Published on : Tuesday, October 25, 2016
After weeks of speculations, the Britain Government has finally given a go to the third runway at the Heathrow Airport over Gatwick. On 25th October, following a decision by a Cabinet sub-committee, the Transport Secretary Chris Grayling has announced about the third runway at the Heathrow Airport.
After the announcement, the defeated Conservative candidate and Richmond Park MP, Zac Goldsmith has announced his plan to resign. Goldsmith has also branded the decision to be ‘catastrophic’.
Chris Grayling has informed, “The step that government is taking today is truly momentous. I am proud that after years of discussion and delay this government is taking decisive action to secure the UK’s place in the global aviation market – securing jobs and business opportunities for the next decade and beyond.”

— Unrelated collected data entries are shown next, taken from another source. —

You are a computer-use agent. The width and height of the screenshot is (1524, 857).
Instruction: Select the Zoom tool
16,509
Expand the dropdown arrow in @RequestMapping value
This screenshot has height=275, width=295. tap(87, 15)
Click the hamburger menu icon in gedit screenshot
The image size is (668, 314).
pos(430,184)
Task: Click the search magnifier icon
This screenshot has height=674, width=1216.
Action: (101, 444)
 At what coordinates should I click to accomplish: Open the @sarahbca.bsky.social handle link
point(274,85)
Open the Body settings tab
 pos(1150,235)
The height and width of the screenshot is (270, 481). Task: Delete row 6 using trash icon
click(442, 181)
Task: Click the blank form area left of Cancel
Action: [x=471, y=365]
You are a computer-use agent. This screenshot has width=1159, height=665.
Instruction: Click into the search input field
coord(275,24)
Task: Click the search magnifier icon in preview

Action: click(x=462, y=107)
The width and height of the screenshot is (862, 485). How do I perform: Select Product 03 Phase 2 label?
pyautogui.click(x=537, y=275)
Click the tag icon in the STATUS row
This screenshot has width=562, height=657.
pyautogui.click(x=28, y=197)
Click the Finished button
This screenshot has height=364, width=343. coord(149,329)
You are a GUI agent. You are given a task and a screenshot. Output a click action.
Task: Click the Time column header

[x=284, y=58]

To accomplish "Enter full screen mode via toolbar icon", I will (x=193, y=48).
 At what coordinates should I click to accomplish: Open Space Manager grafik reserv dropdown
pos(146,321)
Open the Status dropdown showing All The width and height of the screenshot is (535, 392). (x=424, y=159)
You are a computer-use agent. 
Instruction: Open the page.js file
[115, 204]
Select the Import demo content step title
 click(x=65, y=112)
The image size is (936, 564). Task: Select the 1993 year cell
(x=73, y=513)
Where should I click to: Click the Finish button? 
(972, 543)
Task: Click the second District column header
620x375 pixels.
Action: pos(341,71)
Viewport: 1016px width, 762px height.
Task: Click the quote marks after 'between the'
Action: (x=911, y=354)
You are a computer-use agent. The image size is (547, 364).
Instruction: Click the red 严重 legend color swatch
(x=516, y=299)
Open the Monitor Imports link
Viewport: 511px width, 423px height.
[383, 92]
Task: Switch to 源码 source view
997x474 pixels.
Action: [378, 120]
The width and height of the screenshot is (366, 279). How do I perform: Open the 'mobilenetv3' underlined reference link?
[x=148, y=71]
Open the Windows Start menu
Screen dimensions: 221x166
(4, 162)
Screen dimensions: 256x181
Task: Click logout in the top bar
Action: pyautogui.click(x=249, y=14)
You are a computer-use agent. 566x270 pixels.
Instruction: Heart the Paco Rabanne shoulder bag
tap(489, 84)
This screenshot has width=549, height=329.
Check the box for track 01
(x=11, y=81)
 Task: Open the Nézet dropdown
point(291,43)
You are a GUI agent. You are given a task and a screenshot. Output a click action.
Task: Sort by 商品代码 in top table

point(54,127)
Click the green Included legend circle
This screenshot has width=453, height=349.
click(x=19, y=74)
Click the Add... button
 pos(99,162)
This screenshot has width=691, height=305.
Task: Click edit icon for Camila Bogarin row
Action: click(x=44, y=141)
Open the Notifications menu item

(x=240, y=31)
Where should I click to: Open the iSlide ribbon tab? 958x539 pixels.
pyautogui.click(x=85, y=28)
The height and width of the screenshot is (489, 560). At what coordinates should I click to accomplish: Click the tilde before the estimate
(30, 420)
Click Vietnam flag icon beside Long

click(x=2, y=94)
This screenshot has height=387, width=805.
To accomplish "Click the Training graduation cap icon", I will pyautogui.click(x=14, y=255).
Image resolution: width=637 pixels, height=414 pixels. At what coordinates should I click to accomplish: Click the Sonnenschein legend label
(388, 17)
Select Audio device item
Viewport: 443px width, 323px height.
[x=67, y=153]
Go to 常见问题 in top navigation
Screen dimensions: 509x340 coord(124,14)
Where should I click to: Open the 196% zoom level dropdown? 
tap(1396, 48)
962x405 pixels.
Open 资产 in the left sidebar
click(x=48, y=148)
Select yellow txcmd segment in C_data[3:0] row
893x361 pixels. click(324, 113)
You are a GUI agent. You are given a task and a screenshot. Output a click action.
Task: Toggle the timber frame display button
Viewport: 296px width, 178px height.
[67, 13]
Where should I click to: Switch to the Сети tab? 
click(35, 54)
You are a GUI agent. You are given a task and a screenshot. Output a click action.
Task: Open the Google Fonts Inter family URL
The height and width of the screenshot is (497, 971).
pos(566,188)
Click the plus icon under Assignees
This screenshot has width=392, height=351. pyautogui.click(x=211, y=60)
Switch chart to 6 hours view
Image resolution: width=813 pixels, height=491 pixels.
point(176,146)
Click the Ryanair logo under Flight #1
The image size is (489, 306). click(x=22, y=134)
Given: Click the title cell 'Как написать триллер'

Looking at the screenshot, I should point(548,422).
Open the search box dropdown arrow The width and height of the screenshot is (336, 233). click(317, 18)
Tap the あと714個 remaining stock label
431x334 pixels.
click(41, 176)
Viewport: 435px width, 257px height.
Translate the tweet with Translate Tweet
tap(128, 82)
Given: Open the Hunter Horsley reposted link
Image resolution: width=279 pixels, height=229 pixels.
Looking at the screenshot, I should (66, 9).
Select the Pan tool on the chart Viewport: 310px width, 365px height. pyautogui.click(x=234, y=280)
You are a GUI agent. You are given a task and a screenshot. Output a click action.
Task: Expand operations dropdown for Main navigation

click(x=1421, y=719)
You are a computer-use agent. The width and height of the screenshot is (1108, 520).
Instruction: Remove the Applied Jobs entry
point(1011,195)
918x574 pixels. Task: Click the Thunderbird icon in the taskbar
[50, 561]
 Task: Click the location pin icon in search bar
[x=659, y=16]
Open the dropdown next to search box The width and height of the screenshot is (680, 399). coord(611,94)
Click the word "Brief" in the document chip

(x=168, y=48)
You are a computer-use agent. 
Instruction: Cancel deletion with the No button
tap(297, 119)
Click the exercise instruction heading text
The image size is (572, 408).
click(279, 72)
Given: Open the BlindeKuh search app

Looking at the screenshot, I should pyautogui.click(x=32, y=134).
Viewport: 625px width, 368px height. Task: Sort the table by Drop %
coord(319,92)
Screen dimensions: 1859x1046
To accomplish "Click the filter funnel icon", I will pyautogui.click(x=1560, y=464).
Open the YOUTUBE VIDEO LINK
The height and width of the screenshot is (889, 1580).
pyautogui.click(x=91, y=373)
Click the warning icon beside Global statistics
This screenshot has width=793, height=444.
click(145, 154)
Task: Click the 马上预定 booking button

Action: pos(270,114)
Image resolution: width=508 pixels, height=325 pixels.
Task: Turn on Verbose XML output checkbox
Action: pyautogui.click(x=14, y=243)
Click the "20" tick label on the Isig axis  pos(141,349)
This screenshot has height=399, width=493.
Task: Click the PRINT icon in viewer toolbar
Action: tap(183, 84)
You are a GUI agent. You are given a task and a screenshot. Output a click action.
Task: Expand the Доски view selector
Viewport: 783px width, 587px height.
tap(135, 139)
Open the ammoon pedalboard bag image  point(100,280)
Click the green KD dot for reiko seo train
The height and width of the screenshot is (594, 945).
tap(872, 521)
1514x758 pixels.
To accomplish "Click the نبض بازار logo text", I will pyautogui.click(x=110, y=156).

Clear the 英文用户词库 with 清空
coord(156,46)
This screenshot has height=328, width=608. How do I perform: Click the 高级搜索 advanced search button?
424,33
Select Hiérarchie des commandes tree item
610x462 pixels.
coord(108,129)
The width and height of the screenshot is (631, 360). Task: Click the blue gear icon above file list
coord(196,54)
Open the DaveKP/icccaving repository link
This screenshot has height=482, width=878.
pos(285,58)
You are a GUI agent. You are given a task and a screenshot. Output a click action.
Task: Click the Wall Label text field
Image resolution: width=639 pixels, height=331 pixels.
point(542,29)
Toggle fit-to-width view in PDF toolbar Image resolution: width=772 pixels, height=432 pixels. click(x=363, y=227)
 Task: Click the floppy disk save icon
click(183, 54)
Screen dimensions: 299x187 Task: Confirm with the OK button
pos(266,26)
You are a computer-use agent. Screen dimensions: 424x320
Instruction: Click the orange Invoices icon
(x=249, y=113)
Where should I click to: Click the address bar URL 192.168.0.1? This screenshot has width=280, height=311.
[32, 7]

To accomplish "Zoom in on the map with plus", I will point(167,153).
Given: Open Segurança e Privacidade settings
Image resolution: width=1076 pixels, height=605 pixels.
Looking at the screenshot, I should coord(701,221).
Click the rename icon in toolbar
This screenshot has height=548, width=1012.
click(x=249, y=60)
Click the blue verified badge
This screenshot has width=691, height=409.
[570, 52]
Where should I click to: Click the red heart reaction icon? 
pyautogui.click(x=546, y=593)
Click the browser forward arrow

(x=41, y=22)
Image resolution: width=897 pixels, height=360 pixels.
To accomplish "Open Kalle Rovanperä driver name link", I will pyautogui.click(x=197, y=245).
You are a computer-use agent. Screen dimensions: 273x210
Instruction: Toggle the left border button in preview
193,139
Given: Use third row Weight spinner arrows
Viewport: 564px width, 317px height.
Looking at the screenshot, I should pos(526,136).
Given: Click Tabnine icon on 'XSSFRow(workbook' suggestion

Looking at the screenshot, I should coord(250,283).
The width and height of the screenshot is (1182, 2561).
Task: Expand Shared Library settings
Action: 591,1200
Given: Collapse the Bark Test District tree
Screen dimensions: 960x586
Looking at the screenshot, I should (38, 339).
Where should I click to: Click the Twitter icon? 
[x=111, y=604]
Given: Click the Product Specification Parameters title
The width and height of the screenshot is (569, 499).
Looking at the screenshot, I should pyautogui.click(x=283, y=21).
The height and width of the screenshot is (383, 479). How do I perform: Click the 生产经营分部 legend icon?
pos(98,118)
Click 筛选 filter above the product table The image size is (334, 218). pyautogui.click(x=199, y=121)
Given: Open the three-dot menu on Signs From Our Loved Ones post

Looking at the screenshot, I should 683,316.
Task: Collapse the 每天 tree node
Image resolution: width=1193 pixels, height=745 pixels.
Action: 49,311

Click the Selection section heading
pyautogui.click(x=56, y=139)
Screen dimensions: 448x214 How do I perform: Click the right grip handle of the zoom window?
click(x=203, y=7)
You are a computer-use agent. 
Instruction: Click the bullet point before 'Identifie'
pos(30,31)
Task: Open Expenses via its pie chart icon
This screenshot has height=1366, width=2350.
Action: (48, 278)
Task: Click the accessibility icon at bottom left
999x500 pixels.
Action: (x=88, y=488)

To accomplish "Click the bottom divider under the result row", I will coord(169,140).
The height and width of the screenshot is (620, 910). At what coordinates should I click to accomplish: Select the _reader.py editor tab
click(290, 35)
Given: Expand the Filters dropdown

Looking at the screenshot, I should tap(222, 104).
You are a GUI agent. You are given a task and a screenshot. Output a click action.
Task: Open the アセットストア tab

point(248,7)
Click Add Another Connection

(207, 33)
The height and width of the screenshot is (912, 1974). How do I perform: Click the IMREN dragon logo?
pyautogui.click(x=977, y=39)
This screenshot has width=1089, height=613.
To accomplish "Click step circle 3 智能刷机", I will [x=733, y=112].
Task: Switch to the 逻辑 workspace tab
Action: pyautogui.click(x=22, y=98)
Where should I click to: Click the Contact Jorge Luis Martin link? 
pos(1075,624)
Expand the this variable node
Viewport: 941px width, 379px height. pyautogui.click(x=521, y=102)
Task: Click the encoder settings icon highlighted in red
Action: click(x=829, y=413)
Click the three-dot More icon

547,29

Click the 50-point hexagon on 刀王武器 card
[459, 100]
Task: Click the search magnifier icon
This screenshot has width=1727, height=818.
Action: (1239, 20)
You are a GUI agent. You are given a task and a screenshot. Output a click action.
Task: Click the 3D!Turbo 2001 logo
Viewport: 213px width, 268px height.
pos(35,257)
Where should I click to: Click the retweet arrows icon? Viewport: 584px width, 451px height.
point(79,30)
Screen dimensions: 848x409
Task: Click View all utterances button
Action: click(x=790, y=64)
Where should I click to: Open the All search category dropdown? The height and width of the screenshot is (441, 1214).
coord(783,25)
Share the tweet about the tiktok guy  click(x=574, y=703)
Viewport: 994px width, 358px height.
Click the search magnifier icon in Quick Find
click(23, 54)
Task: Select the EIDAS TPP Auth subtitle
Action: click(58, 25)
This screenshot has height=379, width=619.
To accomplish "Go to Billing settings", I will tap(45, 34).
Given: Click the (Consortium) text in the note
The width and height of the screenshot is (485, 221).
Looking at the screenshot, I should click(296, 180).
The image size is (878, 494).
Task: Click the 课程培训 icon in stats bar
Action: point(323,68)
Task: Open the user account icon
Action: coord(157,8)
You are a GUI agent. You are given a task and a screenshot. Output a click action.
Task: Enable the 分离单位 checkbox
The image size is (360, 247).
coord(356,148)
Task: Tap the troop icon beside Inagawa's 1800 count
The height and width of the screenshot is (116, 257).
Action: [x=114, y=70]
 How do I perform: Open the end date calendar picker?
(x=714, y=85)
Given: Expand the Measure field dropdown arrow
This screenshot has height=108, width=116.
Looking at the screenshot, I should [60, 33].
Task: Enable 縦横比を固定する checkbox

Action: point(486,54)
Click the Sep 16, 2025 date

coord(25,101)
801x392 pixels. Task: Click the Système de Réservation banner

The Government is backing the third runway with a hope to end the 50 year of airport indecision. The government has also planned to urge the Heathrow airport to cut the cost from the £17.6 billion scheme.
According to Grayling, the new runway at Heathrow will improve connectivity in the UK itself and crucially boost the connections with the rest of the world, supporting exports, trade and job opportunities.
It has been found that the runway will probably open in 2030. The new runway will not only prove to be fruitful for business, but the passengers will also be able to get access to more airlines, destinations and flights. But the expansion will be dependent on the ban on the night flights.
The decision has been condemned by the green campaigners and the Liberal Democrats.
According to Tim Farron, the turbulence in the Conservative Party is nothing compared to the anger felt by those they have betrayed by giving up their commitment to the environment and communities in West London.
He has also added that Theresa May used to make this case but now she has ripped those words down from her website and scrubbed them from history.
According to Friends of the Earth, Local communities now face more noise, more air pollution and more misery from a quarter of a million extra flights each year.
The decision has delighted various business groups. But the decision might run into opposition from the airlines, which can raise the possibility for some of the major airlines to pull out of Heathrow and expand to somewhere else.